The phrase is on every messaging app's marketing page, but it covers a smaller surface than the headline suggests. End-to-end encryption protects the contents of a message from the network and the server in the middle. It does not protect the metadata around it, the backups on either end, the screenshot the other person takes, or the device that gets unlocked at a border crossing. Here is what E2EE actually does, how Signal, WhatsApp, iMessage, and Telegram differ in practice, and the gaps you should plan around.

By the Privvert team··18 min read

"End-to-end encrypted" is the phrase the messaging industry settled on a decade ago, and it has been doing a lot of work ever since. It is on the splash screen of WhatsApp every time you open a new chat. It is the headline feature of Signal, the marketing pitch of ProtonMail, the thing Apple keeps adding asterisks to about iCloud. It is also, for most people who repeat it, a phrase whose actual scope they have never had a reason to think about carefully.

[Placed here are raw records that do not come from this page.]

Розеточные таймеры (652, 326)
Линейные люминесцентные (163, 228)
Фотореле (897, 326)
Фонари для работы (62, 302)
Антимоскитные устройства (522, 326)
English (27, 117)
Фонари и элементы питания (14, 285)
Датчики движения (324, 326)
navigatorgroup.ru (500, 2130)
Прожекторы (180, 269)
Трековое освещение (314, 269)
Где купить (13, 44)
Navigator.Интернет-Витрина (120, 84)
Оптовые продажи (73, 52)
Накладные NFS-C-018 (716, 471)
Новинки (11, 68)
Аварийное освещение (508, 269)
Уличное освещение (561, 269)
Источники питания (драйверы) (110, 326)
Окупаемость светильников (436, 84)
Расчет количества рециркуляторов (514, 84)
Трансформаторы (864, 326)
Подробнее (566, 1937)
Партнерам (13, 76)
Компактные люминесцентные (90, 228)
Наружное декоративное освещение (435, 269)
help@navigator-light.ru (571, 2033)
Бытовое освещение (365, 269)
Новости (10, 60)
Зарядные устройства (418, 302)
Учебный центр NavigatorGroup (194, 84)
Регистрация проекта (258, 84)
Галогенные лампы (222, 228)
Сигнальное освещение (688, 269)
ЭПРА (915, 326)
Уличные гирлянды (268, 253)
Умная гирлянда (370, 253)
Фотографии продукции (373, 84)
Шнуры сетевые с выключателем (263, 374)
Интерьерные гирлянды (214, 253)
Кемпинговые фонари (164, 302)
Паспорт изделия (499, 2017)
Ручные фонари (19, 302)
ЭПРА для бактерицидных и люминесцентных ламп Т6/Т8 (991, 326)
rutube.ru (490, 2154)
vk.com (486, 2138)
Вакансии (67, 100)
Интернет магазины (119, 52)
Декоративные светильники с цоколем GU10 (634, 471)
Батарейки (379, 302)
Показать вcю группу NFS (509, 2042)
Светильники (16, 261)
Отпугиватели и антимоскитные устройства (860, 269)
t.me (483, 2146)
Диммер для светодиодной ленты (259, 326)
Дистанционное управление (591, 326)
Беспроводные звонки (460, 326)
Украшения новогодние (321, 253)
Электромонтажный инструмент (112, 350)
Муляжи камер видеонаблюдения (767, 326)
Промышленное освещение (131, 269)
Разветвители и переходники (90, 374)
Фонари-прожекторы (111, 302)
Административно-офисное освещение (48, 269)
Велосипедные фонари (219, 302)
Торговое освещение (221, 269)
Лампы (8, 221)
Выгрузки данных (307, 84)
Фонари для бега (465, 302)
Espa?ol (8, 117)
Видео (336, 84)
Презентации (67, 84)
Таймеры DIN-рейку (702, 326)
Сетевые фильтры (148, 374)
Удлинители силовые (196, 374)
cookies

The short version is that end-to-end encryption protects the contents of a message from the network the message travels over and from the server that relays it. That is a real and important protection, and it has changed the threat model for ordinary conversations in a way the world has not fully absorbed. It is also a smaller envelope than the phrase implies. It does not cover the metadata around the message. It does not cover the backups of the message on either end. It does not cover the screenshot the other person takes, the notification preview that surfaced on a lock screen, the device that gets unlocked under duress, or the cloud sync that quietly copied the conversation somewhere else.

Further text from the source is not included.